The rotunda dome is the highest dome in the Capitol building.  It's 112 feet from the floor--close to ten stories high. But the rotunda dome is not the top of the tower-- there are eight floors of offices above that!

The rotunda sits at the heart of the Capitol.  Maybe that's why the Capitol builders chose to fill its dome with images of virtues-- eight female figures in a circle holding hands.  The figures symbolize Temperance (which means self-control), Courage, Justice, Faith, Hope, Charity, Magnanimity (which means generosity), and Wisdom, all virtues that the philosopher Aristotle included in his system of ethics (ideas on moral living).  Each figure has a pair of wings-- which can come in handy when you're 112 feet in the air!



source: Nebraska's Memorial Capitol,  by Leonard Nelson

The chandelier has 136 light bulbs, weighs 3500 pounds, and has symbols of corn and arrows to represent Native Americans.  It’s lowered once a year and all the light bulbs are changed; then it’s hand cranked back up into place.  If the Rotunda is showing us Nebraska’s resources and the corn represents the plants we eat, what do the arrows represent?

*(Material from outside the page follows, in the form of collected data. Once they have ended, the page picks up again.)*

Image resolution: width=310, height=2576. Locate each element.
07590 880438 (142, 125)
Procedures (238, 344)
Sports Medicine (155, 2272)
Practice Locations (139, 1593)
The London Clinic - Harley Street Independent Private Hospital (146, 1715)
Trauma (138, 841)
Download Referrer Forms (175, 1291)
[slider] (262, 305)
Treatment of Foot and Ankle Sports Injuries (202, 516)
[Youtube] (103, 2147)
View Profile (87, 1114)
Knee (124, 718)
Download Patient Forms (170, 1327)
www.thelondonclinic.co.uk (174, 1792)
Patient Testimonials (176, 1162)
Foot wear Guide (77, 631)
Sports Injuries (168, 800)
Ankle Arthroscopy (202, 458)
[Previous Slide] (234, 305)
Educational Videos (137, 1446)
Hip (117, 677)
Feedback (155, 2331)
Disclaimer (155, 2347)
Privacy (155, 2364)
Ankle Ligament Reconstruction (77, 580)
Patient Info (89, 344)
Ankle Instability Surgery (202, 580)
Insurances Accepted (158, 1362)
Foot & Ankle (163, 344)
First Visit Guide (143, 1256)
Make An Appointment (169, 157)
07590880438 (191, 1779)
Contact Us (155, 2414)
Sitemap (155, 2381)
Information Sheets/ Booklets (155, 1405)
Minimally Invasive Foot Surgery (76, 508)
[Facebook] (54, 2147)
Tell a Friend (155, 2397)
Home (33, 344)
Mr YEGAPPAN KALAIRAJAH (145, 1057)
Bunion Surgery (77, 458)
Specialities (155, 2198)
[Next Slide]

The capitals (tops) of the columns in the Rotunda are the same marble as the red columns in the Vestibule, but they are unpolished and therefore look a little different.  Which style of marble finish do you like best?


The onyx railing around the Rotunda has carvings of a bison skull and the state bird, the Western Meadowlark.  In between these carvings are tall caved panels with corn.

Lee Lawrie and Hildreth Meiere, the Capitol’s original artists, were the artistic judges that chose Kenneth Evett’s murals to fill the blank spaces on the Rotunda walls in 1956.